Assurance vie : comment optimiser la fiscalité de vos rachats ?

Lorsque vous effectuez un retrait (rachat) total ou partiel, les produits (intérêts et plus-values) de votre assurance vie sont imposés selon un barème qui varie en fonction de l’ancienneté de votre contrat au moment du rachat. Voici ce que vous devez savoir pour optimiser cette fiscalité…

Choisir le mode d’imposition le plus approprié à votre situation

Quelle que soit la date d’entrée en vigueur de votre contrat, vous pouvez choisir entre la soumission des produits au barème progressif de l’impôt sur le revenu (IR) et le prélèvement forfaitaire libératoire (PFL).

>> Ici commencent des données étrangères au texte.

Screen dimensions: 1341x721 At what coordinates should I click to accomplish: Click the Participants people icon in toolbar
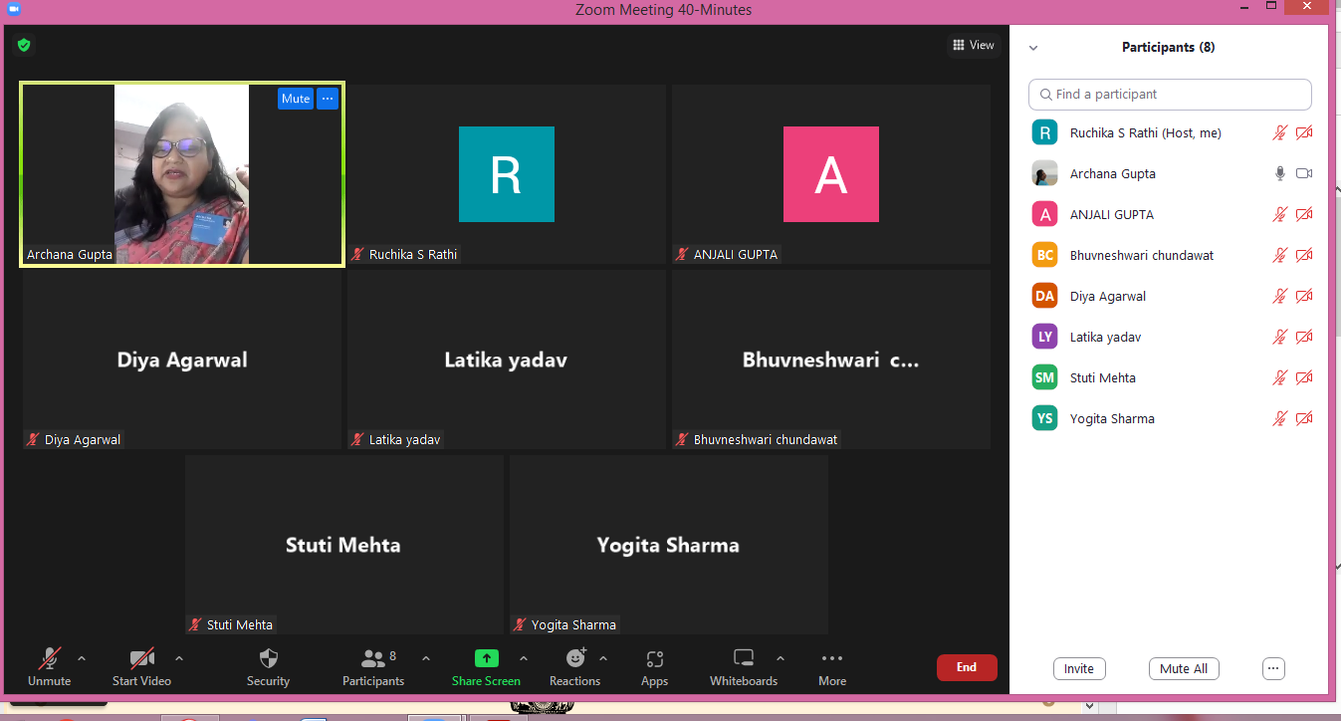tap(373, 659)
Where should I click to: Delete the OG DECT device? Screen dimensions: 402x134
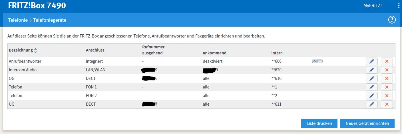[387, 78]
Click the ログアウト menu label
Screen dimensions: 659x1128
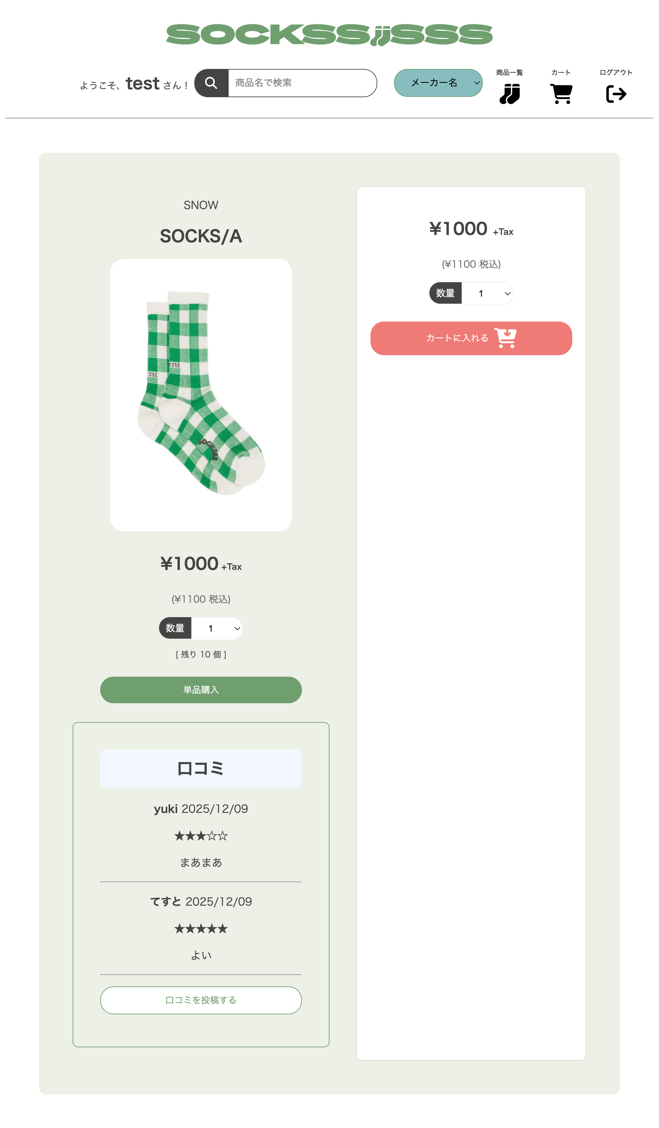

Pour faire le bon choix et bénéficier pleinement des avantages fiscaux de l’assurance vie, comparez le taux d’imposition des 2 options :
– Choix 1 : imposition au barème progressif de l’IR. C’est le mode d’imposition des produits par défaut en l’absence de demande contraire de l’assuré.
– Choix 2 : application du PFL (sur demande). Cette option doit être exercée pour chaque contrat au plus tard au moment du rachat. Le taux du PFL diminue en fonction de l’ancienneté de votre contrat d’assurance vie. Les modalités d’imposition sont donc différentes selon l’ancienneté du contrat au moment du rachat.

Des produits soumis aux prélèvements sociaux

Que vous ayez choisi d’intégrer vos produits à votre déclaration de revenus ou l’option du PFL, vos produits restent soumis aux prélèvements sociaux d’un montant global de 12,1 % (pour 2009).

Les cas d’exonération

Les rachats sont exonérés d’impôt, quelle que soit la durée du contrat, dans les cas suivants :
– licenciement du bénéficiaire des produits ou de son conjoint,
– mise à la retraite anticipée du bénéficiaire ou de son conjoint,
– invalidité du bénéficiaire ou de son conjoint, correspondant au classement dans la 2ème ou 3ème catégorie prévues à l’article L 341-4 du code de la Sécurité sociale.